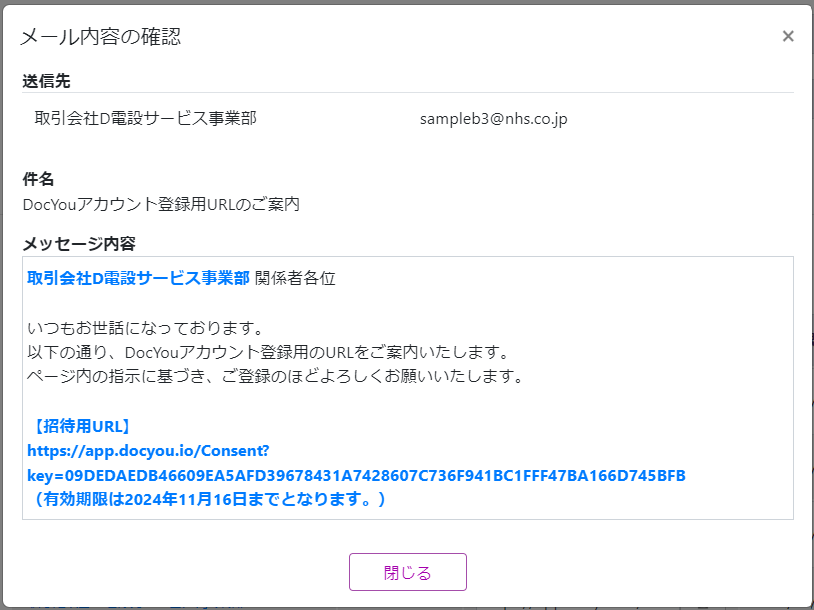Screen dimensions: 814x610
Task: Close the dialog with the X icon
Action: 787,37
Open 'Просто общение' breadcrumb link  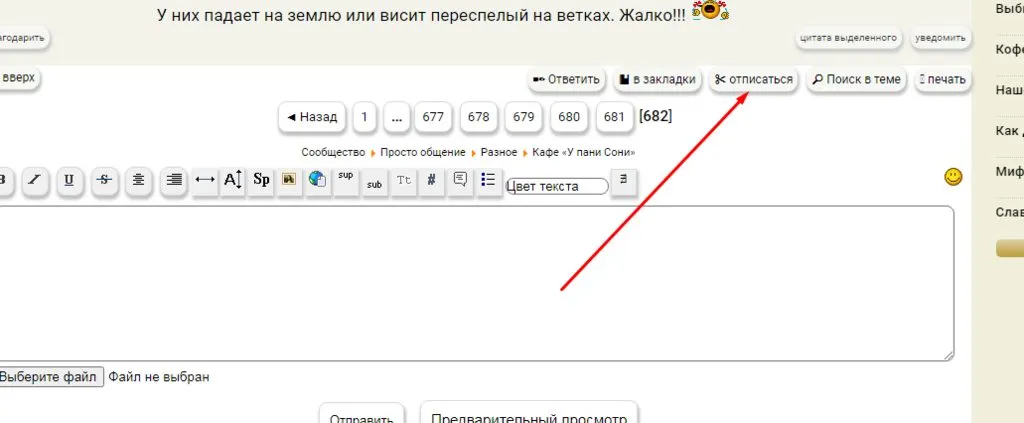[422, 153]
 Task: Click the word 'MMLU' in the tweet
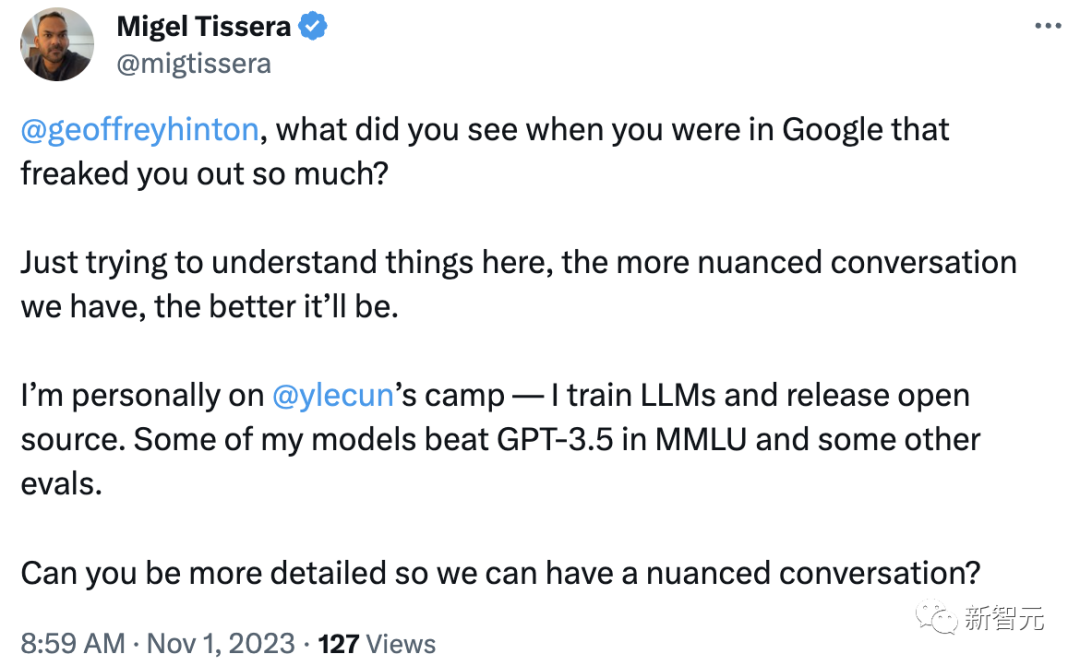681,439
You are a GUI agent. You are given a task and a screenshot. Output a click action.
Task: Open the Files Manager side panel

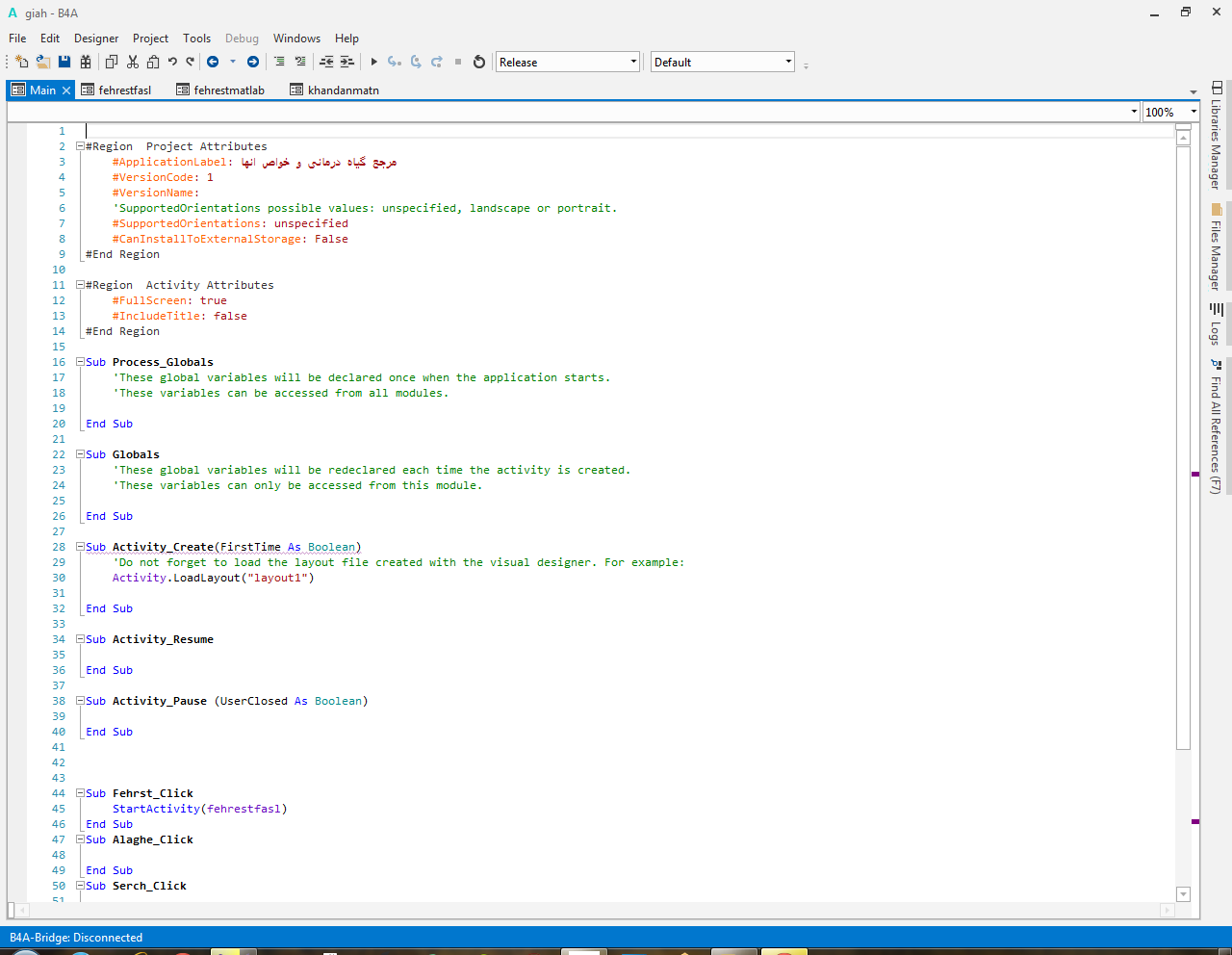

++++++

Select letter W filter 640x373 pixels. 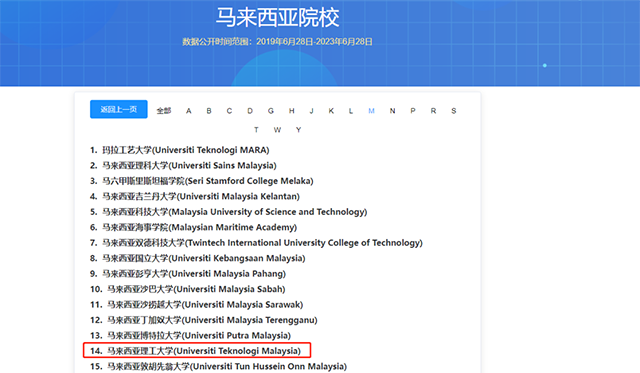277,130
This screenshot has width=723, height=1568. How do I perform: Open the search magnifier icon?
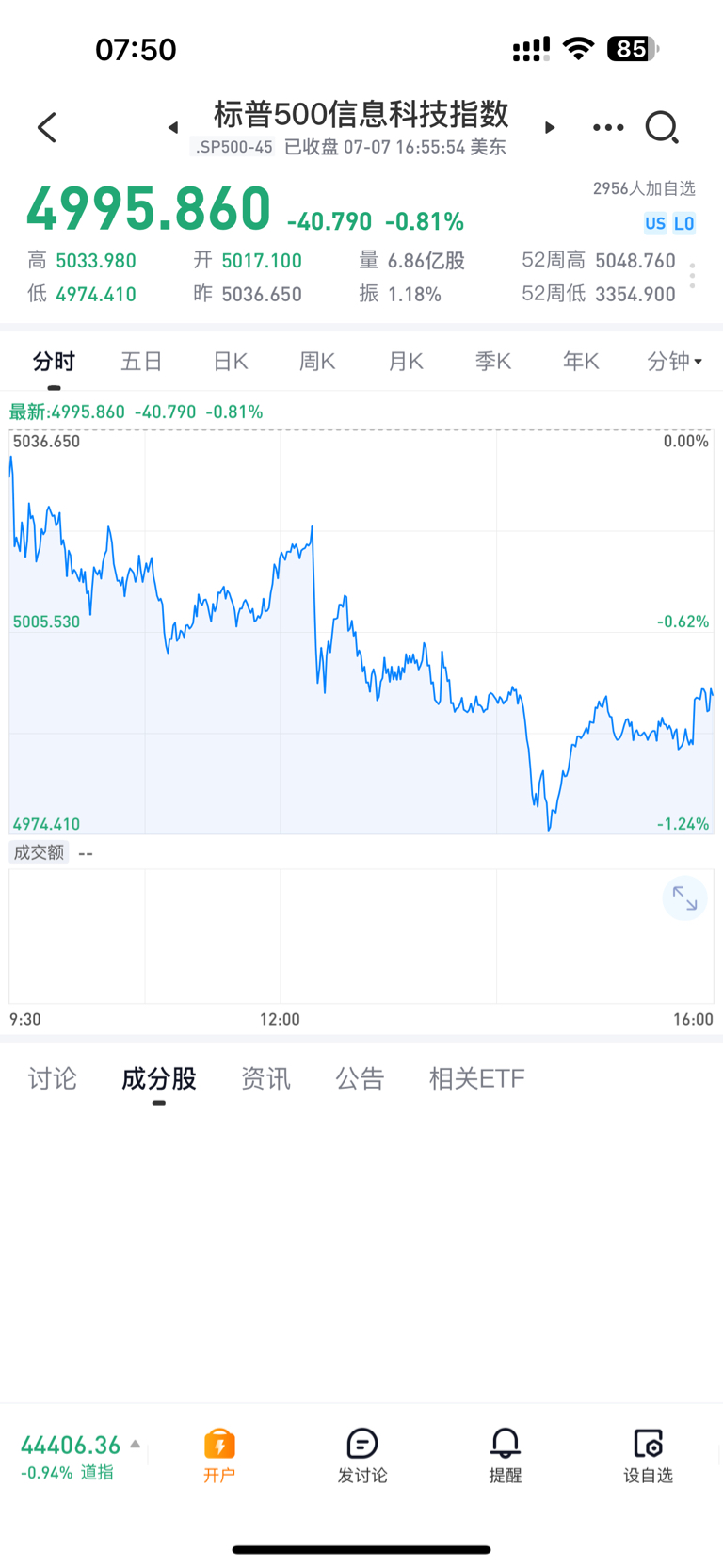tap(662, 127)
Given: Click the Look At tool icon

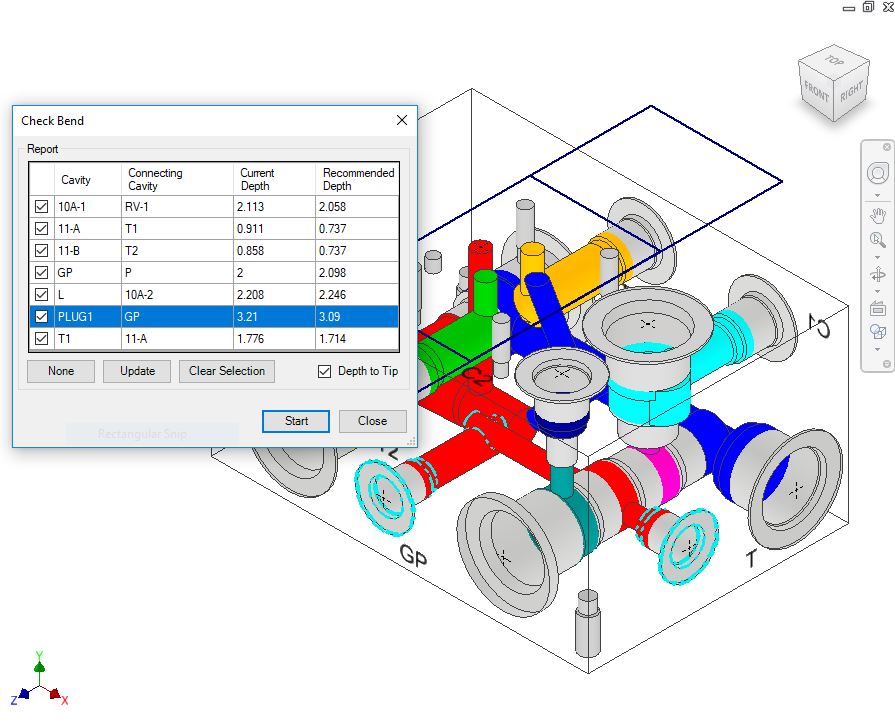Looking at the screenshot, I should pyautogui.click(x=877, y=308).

++++++

What is needed:
Among the entries above, the lines between the ones containing "You are a GUI" and "Task: Open the Files Manager side panel", inclusive, are to be transcribed exactly. No other line is to be given.

Written response:
You are a GUI agent. You are given a task and a screenshot. Output a click action.
Task: Open the Files Manager side panel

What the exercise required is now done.